A wonderful way to keep busy and healthy is to get out and enjoy your surroundings. In the Greater Manchester area, we have many wonderful parks and spaces that you can take advantage of.
Here are a selection of some of our local outdoor spaces.
Heaton Park is the largest municipal park in Europe offering an area of 640 acres. There are plenty of areas to explore with fantastic views of the hills across to the Pennine hills.
Landmarks and features include Heaton Hall, The Temple, Dower House, Grand Lodge and the Colonnade which was once the frontage of the old Manchester Town Hall which was located on King Street. There are ornamental gardens and a fine boating lake. Hazlitt Wood pond is in Hazlitt Wood situated at the far north of the park. This area is reached by foot only and remains quiet and secluded.
Whitworth Park and Garden
Whitworth Park was opened in 1890 and was known as Potters Field before the Whitworth Institute secured the site as a memorial to the engineer Sir Joseph Whitworth. In the grounds there is a statue of Edward Vll by sculptor John Cassidy and a First World War memorial to the 7th Manchester’s.
The Art Garden is an Urban Sanctuary designed by Jo Malone of London and devised by renowned garden designer Sarah Price.
The park features paths, rose gardens, a boathouse and a lake. Platt Hall is located at the Wilmslow Road side of the park and was formerly the Costume Gallery.
Platt Fields has a history going back to A.D 1200 with Nico Ditch which runs through the park and is known a defensive line against Danish or Viking raiders attacking from the River Mersey.
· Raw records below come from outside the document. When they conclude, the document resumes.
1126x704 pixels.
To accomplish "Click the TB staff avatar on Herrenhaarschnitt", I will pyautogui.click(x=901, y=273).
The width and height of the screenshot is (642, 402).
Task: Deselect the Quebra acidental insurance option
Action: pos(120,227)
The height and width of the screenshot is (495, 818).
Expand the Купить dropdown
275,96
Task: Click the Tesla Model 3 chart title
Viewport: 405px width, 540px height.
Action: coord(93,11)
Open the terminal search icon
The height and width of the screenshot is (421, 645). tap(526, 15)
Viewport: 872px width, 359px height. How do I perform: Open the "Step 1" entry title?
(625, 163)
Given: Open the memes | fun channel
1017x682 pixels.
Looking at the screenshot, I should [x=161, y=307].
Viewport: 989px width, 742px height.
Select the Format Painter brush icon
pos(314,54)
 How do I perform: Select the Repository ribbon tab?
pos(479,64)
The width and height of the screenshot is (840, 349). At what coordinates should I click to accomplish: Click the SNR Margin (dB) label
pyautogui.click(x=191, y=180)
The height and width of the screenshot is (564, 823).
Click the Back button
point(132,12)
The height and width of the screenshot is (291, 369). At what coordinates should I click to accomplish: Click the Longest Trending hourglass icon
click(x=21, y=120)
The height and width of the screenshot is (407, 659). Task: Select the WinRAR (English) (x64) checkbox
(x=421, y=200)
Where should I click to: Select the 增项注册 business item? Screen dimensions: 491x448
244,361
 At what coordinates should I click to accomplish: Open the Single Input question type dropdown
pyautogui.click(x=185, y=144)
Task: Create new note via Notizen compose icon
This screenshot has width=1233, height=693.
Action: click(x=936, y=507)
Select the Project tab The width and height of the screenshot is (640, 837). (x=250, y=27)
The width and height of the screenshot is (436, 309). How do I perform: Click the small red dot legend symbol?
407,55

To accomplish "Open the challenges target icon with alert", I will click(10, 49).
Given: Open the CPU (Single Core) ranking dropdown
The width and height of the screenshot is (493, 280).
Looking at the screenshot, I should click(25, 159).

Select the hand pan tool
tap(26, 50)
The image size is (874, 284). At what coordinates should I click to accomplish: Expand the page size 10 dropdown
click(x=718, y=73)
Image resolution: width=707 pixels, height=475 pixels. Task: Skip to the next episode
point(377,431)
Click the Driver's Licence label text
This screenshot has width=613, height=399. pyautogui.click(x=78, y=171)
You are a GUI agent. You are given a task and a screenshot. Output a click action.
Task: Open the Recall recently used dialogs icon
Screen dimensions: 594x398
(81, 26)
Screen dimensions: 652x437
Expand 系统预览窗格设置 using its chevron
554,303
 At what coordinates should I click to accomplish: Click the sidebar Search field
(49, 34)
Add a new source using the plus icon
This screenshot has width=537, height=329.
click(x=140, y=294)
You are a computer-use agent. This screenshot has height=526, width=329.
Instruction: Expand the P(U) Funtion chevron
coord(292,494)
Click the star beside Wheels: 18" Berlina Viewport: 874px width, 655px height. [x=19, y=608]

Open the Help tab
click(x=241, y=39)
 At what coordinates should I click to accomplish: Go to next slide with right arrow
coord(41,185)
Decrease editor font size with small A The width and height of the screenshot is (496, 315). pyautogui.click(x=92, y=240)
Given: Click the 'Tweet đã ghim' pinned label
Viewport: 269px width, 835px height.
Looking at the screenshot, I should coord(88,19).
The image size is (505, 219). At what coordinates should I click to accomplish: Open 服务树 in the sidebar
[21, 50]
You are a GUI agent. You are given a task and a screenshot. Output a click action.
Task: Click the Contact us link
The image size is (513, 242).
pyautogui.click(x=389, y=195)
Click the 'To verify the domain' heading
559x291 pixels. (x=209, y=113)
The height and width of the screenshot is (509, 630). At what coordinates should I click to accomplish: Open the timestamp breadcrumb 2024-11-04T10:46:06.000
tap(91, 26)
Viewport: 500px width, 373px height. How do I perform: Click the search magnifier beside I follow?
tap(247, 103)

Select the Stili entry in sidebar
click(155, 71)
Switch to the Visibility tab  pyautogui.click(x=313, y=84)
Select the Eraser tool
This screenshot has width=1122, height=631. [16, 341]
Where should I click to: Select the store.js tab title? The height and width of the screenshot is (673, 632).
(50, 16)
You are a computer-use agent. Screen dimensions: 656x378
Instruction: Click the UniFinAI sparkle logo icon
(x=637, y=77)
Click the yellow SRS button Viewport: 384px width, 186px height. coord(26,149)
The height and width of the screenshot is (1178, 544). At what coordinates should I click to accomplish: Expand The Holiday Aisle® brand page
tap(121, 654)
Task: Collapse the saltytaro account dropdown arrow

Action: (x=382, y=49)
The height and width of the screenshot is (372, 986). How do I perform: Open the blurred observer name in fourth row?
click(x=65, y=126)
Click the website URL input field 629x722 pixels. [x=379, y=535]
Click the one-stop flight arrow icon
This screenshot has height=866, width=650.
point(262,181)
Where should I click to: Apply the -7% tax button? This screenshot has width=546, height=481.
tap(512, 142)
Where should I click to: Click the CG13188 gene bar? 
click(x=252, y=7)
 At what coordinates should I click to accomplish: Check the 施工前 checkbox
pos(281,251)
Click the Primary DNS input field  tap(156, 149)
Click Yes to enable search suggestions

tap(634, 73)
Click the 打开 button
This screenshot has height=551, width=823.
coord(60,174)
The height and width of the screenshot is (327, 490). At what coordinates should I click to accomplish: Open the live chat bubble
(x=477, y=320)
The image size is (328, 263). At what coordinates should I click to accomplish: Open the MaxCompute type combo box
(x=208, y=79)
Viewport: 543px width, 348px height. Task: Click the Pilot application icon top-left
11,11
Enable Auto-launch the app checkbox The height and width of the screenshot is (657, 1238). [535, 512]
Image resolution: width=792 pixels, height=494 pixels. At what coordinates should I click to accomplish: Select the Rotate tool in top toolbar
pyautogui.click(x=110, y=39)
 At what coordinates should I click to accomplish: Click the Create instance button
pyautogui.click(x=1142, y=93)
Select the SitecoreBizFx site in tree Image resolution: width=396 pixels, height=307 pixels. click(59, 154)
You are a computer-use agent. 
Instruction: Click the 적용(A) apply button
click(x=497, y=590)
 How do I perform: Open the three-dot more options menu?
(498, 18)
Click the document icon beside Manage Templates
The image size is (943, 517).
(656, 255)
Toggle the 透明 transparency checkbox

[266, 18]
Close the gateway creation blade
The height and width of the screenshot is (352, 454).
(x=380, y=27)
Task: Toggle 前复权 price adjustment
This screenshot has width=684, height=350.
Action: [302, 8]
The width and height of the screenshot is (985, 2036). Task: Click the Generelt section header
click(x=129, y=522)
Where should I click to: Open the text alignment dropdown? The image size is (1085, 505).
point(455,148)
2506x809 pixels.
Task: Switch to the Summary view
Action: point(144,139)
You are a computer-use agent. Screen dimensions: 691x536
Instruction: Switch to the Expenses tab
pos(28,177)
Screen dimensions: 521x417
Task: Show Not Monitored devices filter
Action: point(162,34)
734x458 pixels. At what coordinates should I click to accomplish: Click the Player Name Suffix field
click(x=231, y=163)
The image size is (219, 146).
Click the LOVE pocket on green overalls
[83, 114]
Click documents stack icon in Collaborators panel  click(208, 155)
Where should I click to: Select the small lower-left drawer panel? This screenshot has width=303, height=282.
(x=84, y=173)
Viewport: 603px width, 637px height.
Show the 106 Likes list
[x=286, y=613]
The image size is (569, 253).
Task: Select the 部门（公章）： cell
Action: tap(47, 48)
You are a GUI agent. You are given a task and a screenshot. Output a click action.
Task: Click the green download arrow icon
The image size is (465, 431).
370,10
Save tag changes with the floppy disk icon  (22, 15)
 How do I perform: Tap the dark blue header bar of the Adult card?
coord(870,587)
This park is one of Manchester’s earliest and most intact Victorian parks. It is a 60-acre site and is a Grade 2 listed on the English Heritage Register of Parks and Gardens.
Improvements have been made to the lake, paths, the restoration of historical features such as the drinking fountain and tabernacle with the reintroduction of flowering plants and shrubs.
There are many walks around the site with the Fallowfield Loop Line on the edge of the park. You can find a memorial on one of the trees dedicated to local boy Davy Jones of the 1960’s pop group the Monkees.
Fletcher Moss Botanical Gardens & Parsonage
There is so much of interest at Fletcher Moss. The park and gardens cover 3 separate but linked areas: Fletcher Moss Park and Botanical Gardens, Parsonage Gardens and the Nature Reserve of Stenners Woods, Millgate Fields and the River Mersey.
Fletcher Moss Park and Parsonage Gardens are open from dawn to dusk every day. The café is open offering takeaway food and drink, but the toilets are currently closed.
Chorlton Water Park
Chorlton Water Park is a Local Nature Reserve set in the Mersey Valley and includes a central lake surrounded by grasslands and woodlands. There is a network of accessible paths which leads into woodlands and wildflower meadows. It forms one of the 5 Mersey Valley health walks.
For more details on all Manchester’s parks check out the parks and playgrounds website here.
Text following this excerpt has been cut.